Many kids are embarrassed about their parents’ alcohol problems. This sense of embarrassment and shame can be especially strong if a parent asks a child to keep the alcoholism a secret from other family members, friends and teachers.
As children get older, they may also start to question what a normal household looks like and why their household is different. This can be compounded when they compare their situations to their friends’ families, and feel a sense of inferiority because of their parents’ abuse problems.
As a result, children of alcoholics may avoid discussing their home lives or bringing friends over to their homes. In more extreme cases, they may even stop coming home or they may completely isolate themselves from social interaction.
These issues of stigma and shame can lead to more serious problems, including extreme anger, anxiety disorders or even depression.
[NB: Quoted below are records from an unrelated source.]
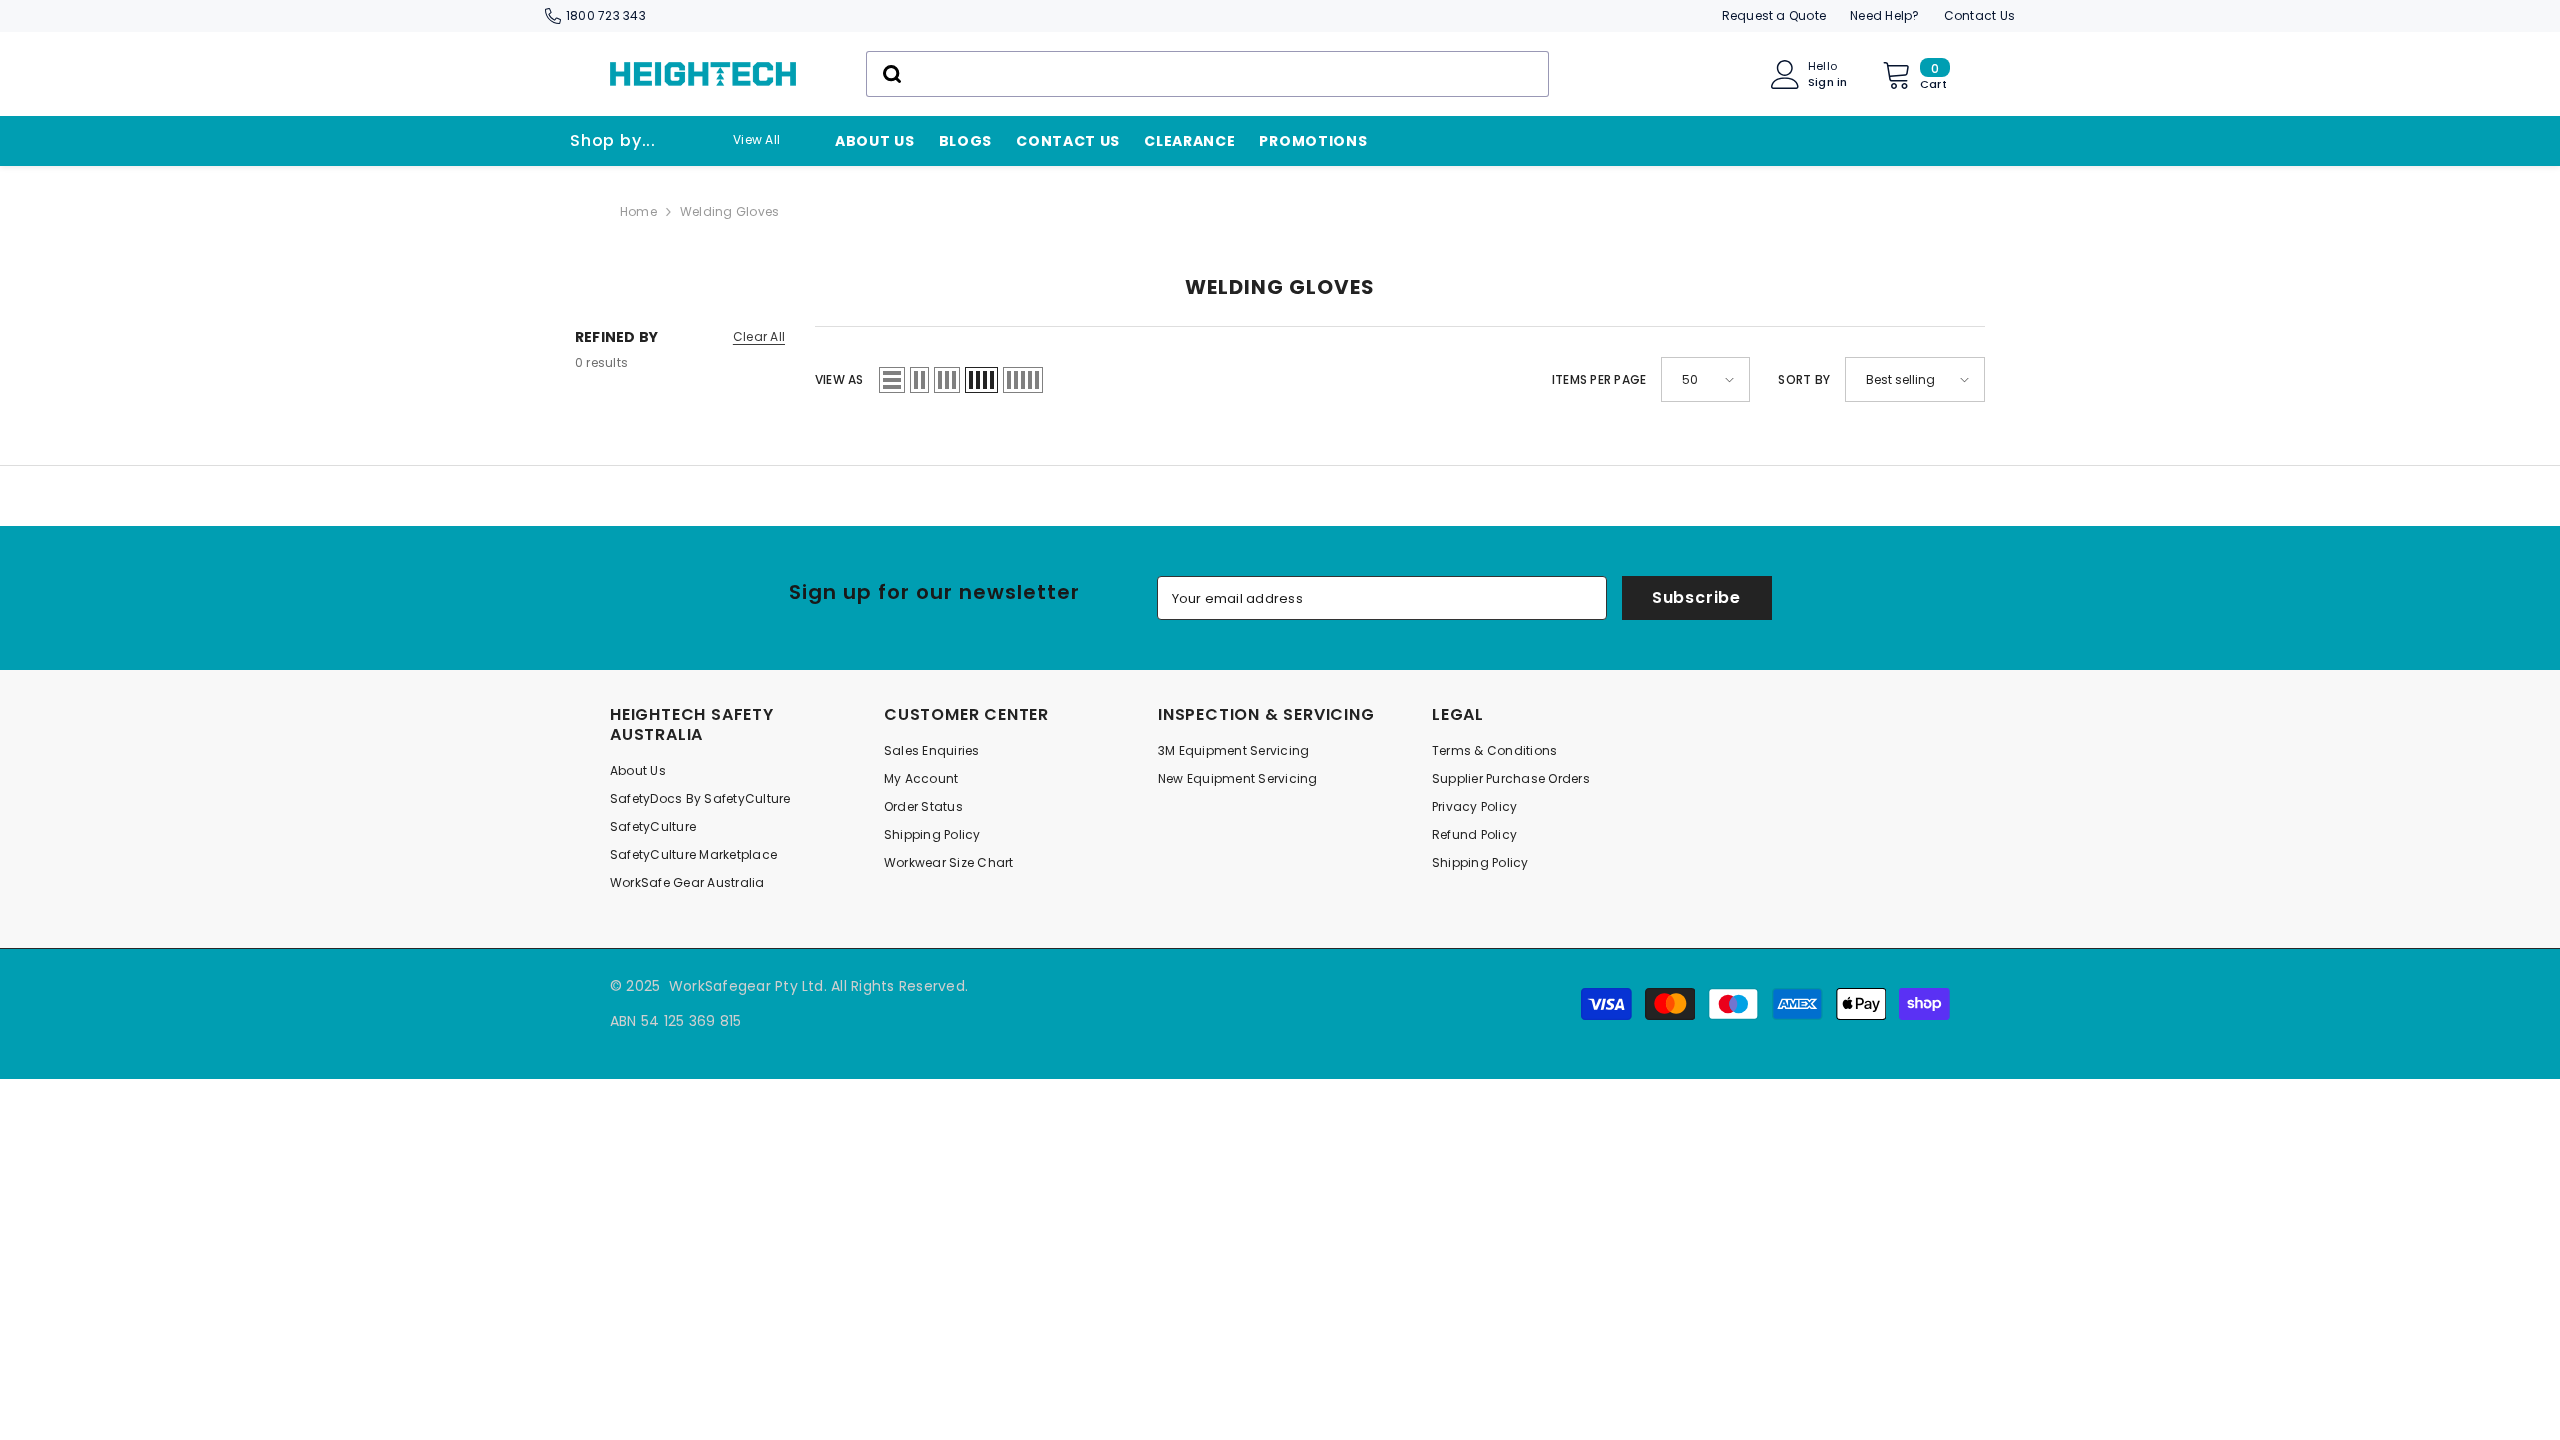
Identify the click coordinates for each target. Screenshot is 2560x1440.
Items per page (1599, 379)
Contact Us (1979, 15)
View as (839, 379)
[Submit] (890, 74)
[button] (892, 380)
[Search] (1207, 74)
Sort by (1804, 379)
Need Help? (1884, 15)
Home (638, 211)
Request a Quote (1774, 15)
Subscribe (1696, 597)
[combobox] (1207, 74)
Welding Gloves (729, 211)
In a household with several children, the older siblings often try to make up for the fact that their parents can’t act as caretakers. These children will assume the role of the caregivers, in a phenomenon known as parentification. Another form of parentification involves a role reversal for parents and kids – so that the child ends up caring for the mother or father. Children in this position may completely take over tasks like cooking and cleaning. They may be pressured into telling lies to cover for a parent, making sure younger children are performing well in school and even making money for the household.
Regardless of whether a child is suddenly caring for a parent or younger siblings, this situation can have immediate and lasting negative consequences for that child. Kids may experience:
- High levels of anxiety and stress
- Guilt over a parent’s addiction
- Limited relationships with peers
- A lack of play or recreational time
- Difficulties in school
- Feeling of inadequacy and hopelessness
Children who have taken on a caregiver role may continue to have problems when they grow into adults, including depression, disconnection, anger issues, low self-esteem, an addiction to work and a tendency to always assume the role of the caretaker.
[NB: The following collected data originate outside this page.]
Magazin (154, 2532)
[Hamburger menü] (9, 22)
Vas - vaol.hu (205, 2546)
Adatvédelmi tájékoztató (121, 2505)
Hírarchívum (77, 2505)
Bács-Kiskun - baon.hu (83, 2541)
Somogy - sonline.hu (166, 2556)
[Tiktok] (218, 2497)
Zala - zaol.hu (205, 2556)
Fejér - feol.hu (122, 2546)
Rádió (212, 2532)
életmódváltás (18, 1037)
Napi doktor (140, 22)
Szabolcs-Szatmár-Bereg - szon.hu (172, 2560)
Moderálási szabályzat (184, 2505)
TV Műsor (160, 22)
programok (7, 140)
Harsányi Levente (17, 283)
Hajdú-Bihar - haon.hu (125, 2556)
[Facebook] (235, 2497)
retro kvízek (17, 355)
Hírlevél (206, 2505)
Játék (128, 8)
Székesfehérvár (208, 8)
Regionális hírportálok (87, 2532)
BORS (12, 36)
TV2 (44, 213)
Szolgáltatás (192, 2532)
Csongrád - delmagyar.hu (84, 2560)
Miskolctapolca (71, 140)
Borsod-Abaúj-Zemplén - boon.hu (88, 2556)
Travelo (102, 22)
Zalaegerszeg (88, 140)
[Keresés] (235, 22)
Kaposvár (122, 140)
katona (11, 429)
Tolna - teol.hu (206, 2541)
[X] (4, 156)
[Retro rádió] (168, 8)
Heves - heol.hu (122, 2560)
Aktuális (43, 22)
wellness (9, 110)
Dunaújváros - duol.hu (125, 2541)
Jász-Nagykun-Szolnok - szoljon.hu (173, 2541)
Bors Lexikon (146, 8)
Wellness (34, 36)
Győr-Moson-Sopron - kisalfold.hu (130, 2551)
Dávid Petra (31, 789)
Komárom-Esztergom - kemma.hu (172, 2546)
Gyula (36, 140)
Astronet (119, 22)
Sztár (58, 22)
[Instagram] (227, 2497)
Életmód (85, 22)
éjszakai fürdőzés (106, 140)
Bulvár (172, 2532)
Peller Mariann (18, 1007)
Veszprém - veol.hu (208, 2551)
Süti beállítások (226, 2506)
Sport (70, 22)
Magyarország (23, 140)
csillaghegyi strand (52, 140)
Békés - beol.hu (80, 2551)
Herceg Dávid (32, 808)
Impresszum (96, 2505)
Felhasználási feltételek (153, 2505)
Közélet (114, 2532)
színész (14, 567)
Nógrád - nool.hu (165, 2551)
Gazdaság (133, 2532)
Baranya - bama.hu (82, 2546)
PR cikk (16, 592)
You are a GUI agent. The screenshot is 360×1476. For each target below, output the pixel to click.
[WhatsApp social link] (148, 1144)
When older siblings are forced to take responsibility for younger sisters or brothers, the younger siblings can also suffer. They may be confused about their relationships with their siblings or they may receive incorrect information or inadequate guidance as a result of being raised by another child.
A Continuing Cycle
One of the most troubling consequences of having a parent with an alcohol abuse problem is that the alcohol abuse effects children in the household, and in turn they are more likely to suffer from the same issues. This increased risk for substance abuse can start when children are young and don’t have sufficient levels of parental supervision, opening the door for early experimentation with alcohol.
These children may also start to copy their parents’ behavior because they witnessed regular excessive drinking over the course of their lifetimes. They may consider alcohol abuse to be a normal outlet for celebration or a viable method of coping.
The longer a child is around a parent who abuses alcohol, the greater the chances are that the child will suffer from the negative consequences associated with the abuse. Even though these issues can profoundly affect a child’s development, it’s important to remember that they can be avoided or reversed if a parent receives help.
Treatment is the Answer
The sooner the recovery process starts, the better it will be for the children involved, so it’s essential for parents to seek out rehabilitation programs that can not only give them a new outlook, but that can also create healthier environments for their families.